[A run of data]

::::

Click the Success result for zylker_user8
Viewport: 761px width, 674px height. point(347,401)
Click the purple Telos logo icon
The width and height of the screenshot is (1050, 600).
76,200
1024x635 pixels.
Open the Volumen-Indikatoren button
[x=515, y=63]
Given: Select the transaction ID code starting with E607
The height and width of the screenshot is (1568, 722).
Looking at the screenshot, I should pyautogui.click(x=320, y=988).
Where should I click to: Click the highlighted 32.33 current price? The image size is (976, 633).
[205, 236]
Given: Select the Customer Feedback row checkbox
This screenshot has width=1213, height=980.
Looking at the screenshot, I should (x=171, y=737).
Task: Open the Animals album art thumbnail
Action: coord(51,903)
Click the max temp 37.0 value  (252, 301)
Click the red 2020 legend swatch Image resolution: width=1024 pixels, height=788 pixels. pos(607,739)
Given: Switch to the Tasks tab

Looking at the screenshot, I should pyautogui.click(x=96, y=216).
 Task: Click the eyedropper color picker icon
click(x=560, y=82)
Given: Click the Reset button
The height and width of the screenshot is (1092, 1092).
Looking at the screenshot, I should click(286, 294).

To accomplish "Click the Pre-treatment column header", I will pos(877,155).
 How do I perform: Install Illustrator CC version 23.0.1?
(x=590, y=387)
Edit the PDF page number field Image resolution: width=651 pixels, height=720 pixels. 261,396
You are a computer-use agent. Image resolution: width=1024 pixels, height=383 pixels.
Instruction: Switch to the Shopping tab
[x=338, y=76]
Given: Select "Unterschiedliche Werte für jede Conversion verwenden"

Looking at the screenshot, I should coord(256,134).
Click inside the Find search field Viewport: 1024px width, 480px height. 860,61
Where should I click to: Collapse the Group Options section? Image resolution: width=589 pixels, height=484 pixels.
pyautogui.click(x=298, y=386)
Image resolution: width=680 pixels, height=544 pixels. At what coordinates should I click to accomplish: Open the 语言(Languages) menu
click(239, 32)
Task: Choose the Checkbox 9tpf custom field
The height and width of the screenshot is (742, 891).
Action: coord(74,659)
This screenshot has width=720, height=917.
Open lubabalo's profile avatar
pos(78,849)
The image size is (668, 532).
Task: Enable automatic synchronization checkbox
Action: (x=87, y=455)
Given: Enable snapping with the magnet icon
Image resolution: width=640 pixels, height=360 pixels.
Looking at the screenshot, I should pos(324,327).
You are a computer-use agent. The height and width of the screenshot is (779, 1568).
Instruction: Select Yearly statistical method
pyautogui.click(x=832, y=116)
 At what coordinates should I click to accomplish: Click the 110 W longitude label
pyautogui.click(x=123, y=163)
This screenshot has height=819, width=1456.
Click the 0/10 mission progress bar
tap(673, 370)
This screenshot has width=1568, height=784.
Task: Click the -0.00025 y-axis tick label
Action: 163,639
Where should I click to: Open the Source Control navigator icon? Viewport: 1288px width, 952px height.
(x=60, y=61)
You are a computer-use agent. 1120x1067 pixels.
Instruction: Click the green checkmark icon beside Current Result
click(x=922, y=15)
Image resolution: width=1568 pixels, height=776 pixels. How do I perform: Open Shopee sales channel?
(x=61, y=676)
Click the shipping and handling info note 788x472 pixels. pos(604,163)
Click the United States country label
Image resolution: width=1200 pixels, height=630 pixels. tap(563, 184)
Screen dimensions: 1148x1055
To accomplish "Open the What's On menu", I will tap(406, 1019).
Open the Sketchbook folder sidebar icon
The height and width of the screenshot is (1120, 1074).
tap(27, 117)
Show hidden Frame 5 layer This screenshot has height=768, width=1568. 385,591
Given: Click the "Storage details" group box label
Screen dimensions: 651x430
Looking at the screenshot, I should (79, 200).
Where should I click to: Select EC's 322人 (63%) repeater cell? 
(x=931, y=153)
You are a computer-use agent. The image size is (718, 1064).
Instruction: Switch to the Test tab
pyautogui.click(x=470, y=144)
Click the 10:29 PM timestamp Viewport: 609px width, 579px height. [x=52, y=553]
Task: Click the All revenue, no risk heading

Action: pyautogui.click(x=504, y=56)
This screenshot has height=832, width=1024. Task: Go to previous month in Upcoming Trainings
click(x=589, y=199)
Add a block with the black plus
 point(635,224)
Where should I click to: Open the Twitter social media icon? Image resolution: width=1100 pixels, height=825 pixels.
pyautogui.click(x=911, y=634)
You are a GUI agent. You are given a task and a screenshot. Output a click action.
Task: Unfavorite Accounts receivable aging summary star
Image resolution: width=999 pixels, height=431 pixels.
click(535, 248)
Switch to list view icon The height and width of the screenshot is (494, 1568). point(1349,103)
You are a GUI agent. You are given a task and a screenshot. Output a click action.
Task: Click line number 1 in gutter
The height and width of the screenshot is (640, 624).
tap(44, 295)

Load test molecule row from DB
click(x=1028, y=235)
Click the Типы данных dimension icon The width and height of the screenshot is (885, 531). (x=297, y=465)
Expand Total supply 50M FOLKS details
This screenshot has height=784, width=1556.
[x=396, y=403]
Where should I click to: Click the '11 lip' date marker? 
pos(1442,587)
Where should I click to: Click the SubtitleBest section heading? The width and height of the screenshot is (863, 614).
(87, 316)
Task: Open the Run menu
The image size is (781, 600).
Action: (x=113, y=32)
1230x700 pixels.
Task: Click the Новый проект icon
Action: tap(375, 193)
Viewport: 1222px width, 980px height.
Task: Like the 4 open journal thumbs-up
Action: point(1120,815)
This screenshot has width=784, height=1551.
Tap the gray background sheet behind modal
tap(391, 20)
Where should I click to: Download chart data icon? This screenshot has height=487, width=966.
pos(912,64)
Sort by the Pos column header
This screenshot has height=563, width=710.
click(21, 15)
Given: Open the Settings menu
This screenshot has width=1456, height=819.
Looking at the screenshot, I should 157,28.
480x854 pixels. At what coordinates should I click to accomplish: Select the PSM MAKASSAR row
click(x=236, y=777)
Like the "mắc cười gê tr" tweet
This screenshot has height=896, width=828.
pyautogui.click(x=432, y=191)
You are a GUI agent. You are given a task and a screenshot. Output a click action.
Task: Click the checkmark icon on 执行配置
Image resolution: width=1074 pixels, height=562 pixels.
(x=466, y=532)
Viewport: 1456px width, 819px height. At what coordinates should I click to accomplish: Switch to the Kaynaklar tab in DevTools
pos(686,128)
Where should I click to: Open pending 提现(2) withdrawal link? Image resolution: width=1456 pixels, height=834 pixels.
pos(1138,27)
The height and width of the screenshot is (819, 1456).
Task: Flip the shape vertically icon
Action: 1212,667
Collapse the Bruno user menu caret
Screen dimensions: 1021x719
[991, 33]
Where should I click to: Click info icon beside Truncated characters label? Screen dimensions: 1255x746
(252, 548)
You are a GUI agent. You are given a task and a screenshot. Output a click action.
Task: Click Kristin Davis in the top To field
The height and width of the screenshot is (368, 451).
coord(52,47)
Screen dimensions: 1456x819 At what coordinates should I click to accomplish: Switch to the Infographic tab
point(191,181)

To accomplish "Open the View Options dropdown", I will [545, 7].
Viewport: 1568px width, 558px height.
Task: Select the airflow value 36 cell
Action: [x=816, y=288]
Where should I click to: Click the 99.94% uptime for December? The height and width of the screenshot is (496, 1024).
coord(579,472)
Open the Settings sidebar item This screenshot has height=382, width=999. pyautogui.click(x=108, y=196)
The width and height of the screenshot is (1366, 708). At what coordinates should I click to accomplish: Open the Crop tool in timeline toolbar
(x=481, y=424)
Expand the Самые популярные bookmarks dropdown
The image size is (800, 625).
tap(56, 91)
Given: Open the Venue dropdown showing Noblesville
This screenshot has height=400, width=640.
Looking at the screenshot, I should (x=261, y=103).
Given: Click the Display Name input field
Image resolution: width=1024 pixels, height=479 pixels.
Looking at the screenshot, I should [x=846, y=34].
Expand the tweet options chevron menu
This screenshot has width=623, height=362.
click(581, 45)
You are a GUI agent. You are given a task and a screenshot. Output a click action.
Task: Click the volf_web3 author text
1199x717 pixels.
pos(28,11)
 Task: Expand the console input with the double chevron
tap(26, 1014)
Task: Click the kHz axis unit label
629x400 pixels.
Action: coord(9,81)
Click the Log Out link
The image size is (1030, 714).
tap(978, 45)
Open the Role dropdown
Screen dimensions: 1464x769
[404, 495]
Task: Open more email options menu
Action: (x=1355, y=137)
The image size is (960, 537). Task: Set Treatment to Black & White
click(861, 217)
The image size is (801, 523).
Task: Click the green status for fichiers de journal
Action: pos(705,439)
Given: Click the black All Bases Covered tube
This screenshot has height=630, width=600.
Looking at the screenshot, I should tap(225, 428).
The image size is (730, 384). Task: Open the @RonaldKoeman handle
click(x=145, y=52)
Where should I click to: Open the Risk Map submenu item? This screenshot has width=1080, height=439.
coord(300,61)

::::

Copy the data from the line with "Click the Типы" up to and including the line with "tap(391, 20)", keeping every line unchanged.

Click the Типы данных dimension icon The width and height of the screenshot is (885, 531). (x=297, y=465)
Expand Total supply 50M FOLKS details
This screenshot has height=784, width=1556.
[x=396, y=403]
Where should I click to: Click the '11 lip' date marker? 
pos(1442,587)
Where should I click to: Click the SubtitleBest section heading? The width and height of the screenshot is (863, 614).
(87, 316)
Task: Open the Run menu
The image size is (781, 600).
Action: (x=113, y=32)
1230x700 pixels.
Task: Click the Новый проект icon
Action: tap(375, 193)
Viewport: 1222px width, 980px height.
Task: Like the 4 open journal thumbs-up
Action: point(1120,815)
This screenshot has width=784, height=1551.
Tap the gray background sheet behind modal
tap(391, 20)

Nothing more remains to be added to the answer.